I went to dry graphite years ago for all my firearms. It actually works into the metal and does not attract dirt, dust and debris. It also makes cleaning after shooting a bit easier (an old toothbrush is the best tool I’ve found). I also use Hoppe’s cleaner for the barrel swab. Any thoughts?

— JB

The question of wet versus dry lubricant really comes down to personal preference. Some people argue that using a wet lubricant attracts dirt, while a dry lubricant will let the dirt fall off. But actually, wet lubricants will hold the dirt and prevent most of it from getting into the weapon.

In my opinion, dry lubricant simply doesn’t do as good of a job lubricating the moving parts of your firearm. It is still a viable option with its own advantages, but I personally prefer to use a liquid lubricant.

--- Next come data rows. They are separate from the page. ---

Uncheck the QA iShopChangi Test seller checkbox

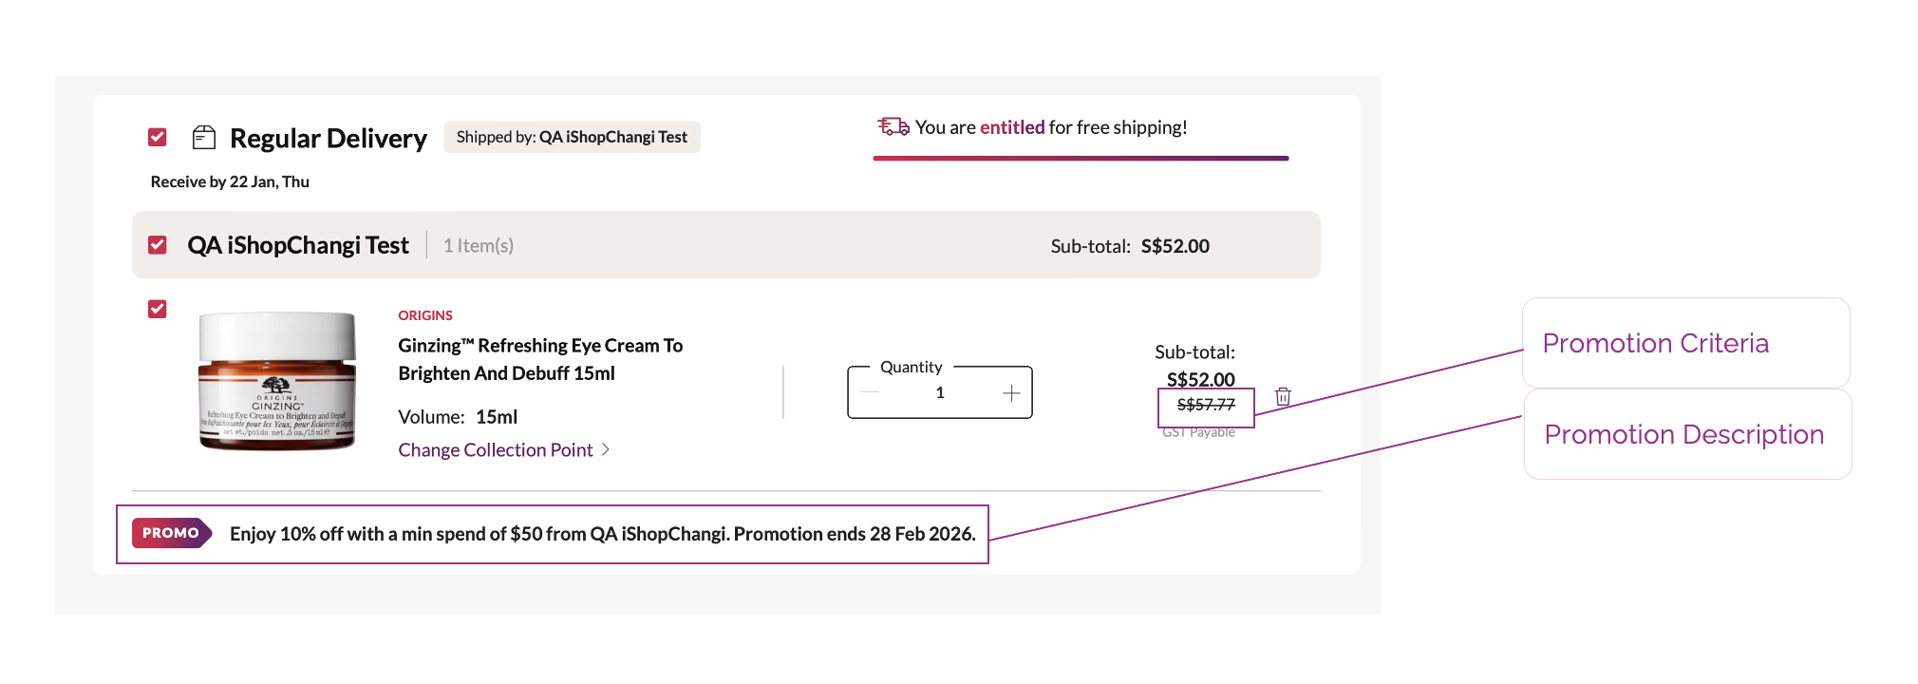coord(158,245)
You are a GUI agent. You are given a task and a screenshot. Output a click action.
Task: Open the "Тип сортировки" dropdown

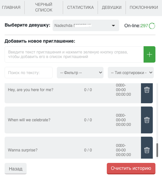131,72
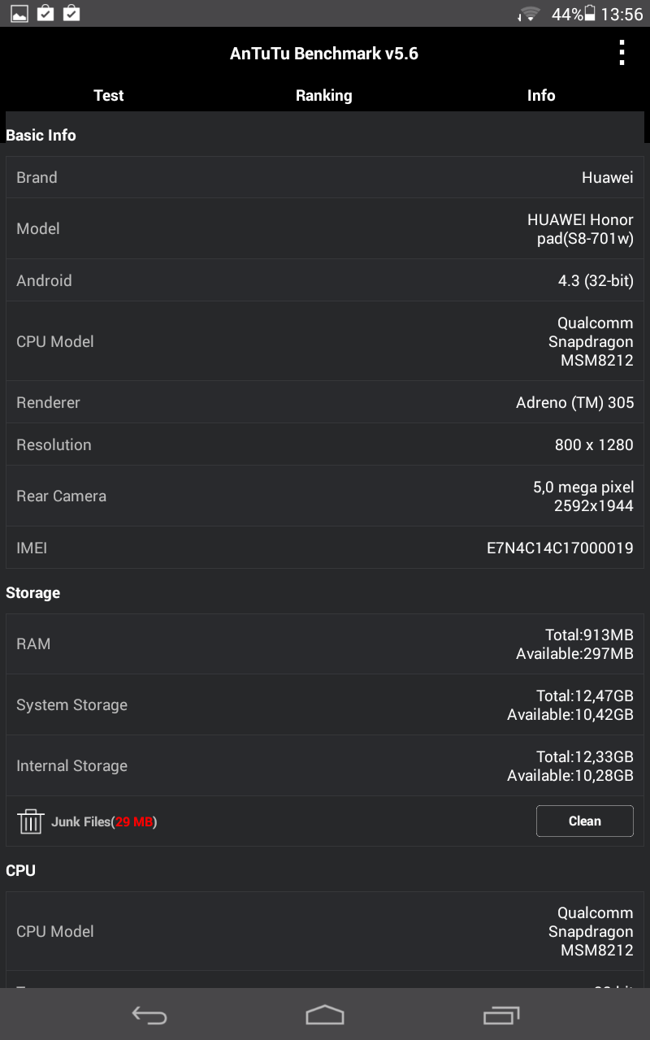
Task: Tap the battery status icon
Action: pyautogui.click(x=590, y=14)
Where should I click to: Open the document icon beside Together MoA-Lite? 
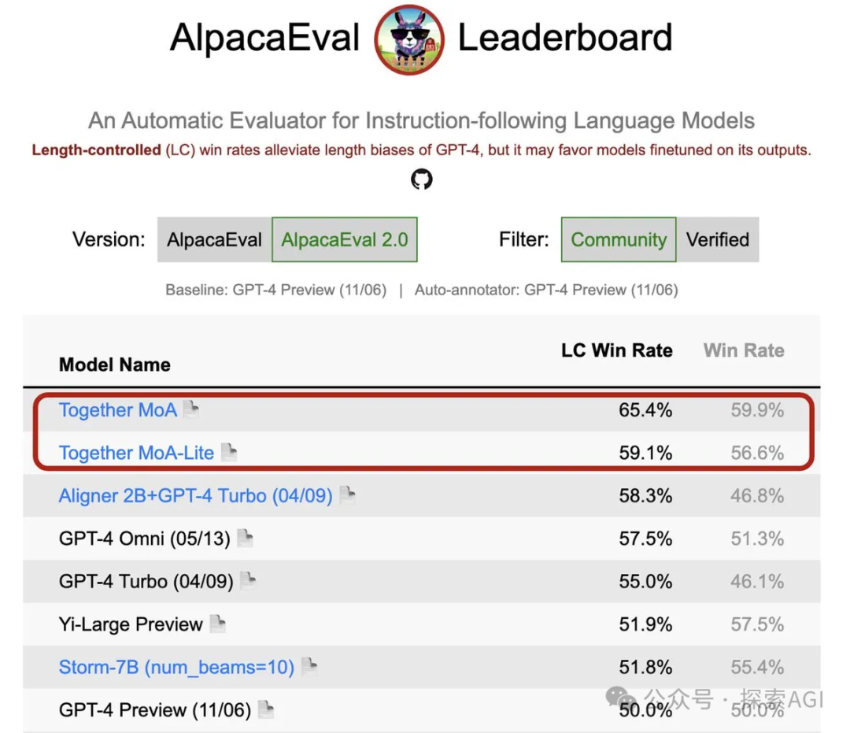click(229, 452)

I’m brand-new to shooting. I want to start going to my local range to decide what kind of gun I want. What should I bring? Any advice for such a beginner?

— Dan M.

That’s a great plan. One of the best things you can do as a new shooter is to rent several different guns to see what you like. We all have different-sized hands. You need to figure out which gun fits you best and is most comfortable to shoot.

Don’t let anyone at the range tell you that a specific gun is the best one for you — you need to determine this on your own. That being said, one firearm I suggest starting with is the Glock 19. This gun is simple to shoot and operate and very popular for concealed carry.

As for what to bring, you can bring your own ear and eye protection if you want, but you can probably rent this stuff from the range. If you think you will end up shooting often, I would purchase this gear to keep. Take a look at this post that runs down nine pieces of must-have gear for the range.

Lastly, always remember to practice good gun safety and hopefully you will learn a lot.